Closed texastoland closed 9 years ago
Thanks for the suggestion. I have a solution to this pushed to a branch; cson
. I'd appreciate any feedback you might have.
Looks solid I can't wait to try!
Unfortunately the parser doesn't support regex :crying_cat_face: The only solution I can think would be to require CoffeeScript directly. PR posted by maintainer!
@noseglid could you try updating cson-parser
to ^1.3.0
? @jkrems implemented it :tada:
Cool. Sure thing
I've updated to 1.3.0 on branch upgrade-cson-parser
, however I don't think it will match your expectations. CSON-parser appears to interpret whatever is between two instances of ///
as a regex, which is not true in a javascript sense. build
uses XRegExp, which makes use of named matching groups (the (?<name>)
syntax). This is not supported by native regex.
You're right the generated JS regex itself crashes. XRegExp actually supports a lot of the same niceties but is still messy without tagged strings nor highlighted. Thinking of a solution.
Ah you're require
ing the JSON so tagged strings might be the answer! Trying it out…
I opened an issue with XRegExp for one possible solution. Another using native JS would require passing along flags. Passing the object alone as if it were a RegExp
doesn't work:
{
cmd: "jade",
args: ["index.jade", "--pretty"],
errorMatch: [
{
pattern: `
\\w+Error
:\\s (?<file> [^:]+ )
: (?<line> \\d+ )
`,
flags: "x"
}
]
}
If you want to use native regex syntax then we should look into handling regex like text-mate
(the Atom package which does syntax highlighting) does.
@noseglid Here are a couple alternatives to support nice regexes:
@dnalot Have you seen the way Atom CSON grammars are written?
I've written them (1, 2). This ticket is about formatting configs to support extended regular expressions. I think a grammar would be overkill?
I understand what this ticket is about. I'm suggesting that if you want to use vanilla CoffeeScript Regex syntax, you should follow by it's rules. Which would mean no named capture groups. If you wish to use CoffeeScript Regex Syntax then you should give the numbered capture group and identifier build
can understand. See attaching number capture groups to identifiers here.
I suggest a syntax such as:
cmd: "jade"
args: ["index.jade", "--pretty"]
errorMatch: [
{
match: ///
\w+Error
:\s ([^:]+)
: (\d+)
///
patterns:
1: 'file'
2: 'line'
}
]
Brilliant! I tracked slevithan/xregexp#120 to allow {{name}}
to work with XRegExp.build
without associated patterns
. Regardless XRegExp.build
does appear far more flexible and would resolve passing flags with ES6 tagged strings, my issue with CSON named captures, and my XRegExp proposal if implemented :+1: @kepler0 Update this line?

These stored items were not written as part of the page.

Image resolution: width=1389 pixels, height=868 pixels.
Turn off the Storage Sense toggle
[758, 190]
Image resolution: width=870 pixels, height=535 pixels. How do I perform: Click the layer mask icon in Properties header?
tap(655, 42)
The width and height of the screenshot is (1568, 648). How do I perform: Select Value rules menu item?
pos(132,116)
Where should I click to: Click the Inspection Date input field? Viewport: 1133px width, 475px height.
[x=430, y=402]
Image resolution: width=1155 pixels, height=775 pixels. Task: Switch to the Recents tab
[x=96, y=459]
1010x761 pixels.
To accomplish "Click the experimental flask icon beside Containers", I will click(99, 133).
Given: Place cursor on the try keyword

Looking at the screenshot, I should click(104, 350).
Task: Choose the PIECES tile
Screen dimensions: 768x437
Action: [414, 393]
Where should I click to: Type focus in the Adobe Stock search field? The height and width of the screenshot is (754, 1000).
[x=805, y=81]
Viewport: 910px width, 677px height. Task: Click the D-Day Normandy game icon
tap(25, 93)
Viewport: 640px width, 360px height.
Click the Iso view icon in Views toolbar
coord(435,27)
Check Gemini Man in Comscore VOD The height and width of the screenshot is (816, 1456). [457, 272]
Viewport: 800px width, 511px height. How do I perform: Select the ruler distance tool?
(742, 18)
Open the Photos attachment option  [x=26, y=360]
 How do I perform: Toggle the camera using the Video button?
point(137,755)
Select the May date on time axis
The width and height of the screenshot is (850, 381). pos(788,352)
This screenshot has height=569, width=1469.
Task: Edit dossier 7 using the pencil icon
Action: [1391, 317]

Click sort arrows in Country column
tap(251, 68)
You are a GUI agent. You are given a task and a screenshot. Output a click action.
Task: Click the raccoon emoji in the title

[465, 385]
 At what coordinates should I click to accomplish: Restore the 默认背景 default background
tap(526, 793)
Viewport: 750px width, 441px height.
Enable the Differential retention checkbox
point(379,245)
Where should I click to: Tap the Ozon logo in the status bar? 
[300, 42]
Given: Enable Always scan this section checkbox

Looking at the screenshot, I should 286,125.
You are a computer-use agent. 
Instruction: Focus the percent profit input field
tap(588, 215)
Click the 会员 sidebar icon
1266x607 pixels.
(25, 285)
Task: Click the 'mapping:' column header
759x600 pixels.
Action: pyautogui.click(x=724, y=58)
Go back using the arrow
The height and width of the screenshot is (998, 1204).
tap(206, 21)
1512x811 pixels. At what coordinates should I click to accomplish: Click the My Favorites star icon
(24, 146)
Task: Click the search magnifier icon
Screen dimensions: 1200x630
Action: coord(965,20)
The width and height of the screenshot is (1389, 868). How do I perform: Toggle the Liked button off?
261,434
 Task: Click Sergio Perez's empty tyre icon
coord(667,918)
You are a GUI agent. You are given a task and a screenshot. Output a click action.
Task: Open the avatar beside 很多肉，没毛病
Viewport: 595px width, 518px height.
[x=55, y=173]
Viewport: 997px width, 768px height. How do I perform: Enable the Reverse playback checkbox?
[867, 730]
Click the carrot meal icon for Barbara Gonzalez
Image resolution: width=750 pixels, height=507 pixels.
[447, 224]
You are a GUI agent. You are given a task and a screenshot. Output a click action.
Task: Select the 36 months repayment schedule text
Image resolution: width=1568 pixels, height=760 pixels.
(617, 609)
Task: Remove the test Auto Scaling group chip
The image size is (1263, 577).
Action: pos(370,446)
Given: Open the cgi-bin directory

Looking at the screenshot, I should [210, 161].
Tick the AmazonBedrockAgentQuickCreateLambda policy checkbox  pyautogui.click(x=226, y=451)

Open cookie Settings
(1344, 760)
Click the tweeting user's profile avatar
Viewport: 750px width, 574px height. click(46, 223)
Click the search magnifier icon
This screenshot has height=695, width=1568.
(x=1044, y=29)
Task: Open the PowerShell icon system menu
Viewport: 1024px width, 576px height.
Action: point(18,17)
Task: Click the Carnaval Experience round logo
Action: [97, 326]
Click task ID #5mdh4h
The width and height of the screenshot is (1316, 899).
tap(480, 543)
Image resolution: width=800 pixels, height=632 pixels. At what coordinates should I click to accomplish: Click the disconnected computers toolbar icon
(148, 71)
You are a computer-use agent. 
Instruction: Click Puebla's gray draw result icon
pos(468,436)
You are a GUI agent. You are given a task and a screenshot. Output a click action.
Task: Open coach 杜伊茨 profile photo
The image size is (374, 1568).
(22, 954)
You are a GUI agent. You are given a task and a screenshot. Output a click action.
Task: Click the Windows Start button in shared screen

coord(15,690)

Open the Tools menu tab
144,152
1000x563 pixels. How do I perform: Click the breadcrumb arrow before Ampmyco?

var pattern = r.pattern || r // r is pattern when r.pattern is missing
var captures = r.captures // optional
var flags = r.flags // optional
return XRegExp.build(pattern, captures, flags)
I'm not comfortable forcing named Capture groups on a Regex implementation that doesn't support them.
I see what you mean now. My code still allows you to pass flags which you can't currently?
A field for regex flags seems reasonable.
Moreover XRegExp.build
directly supports captures
without special casing implementation or convoluting simple use cases. Here it is in action.
Hey. Brilliant discussion. I suggest the following changes:
So the following would be valid a valid .atom-build.json
(of course it could be written in CoffeeScript as well):
{
"cmd": "jade",
"args": ["index.jade", "--pretty"],
"errorMatch": [
{
"match": "\\w+Error:\\s ([^:]+): (\\d+)",
"flags": "m",
"patterns": [ "file", "line" ]
}
]
error-matcher.js
must see the match
entry in each errorMatch
and if it is a regex, take it as it is, if it is a string, create a new regex with flags.
error-matcher.js
must also see the absence of patterns
entry, and in that case use XRegExp (for backward compatability).
Since arrays are ordered, this means that the first match group will be the file, and the second match group will be the line. Specifying the patterns
entry as [ "line", "file" ]
and it would be the other way around. Flags are the normal flags available in JavaScript regexes.
Does this make sense and suit all our needs?
@noseglid Did you see my implementation/tests? It's exactly your proposal (I think) but always uses XRegExp (builtin build
) with minimal implementation/maintenance cost.
Also XRegExp always defers to RegExp under the hood if provided.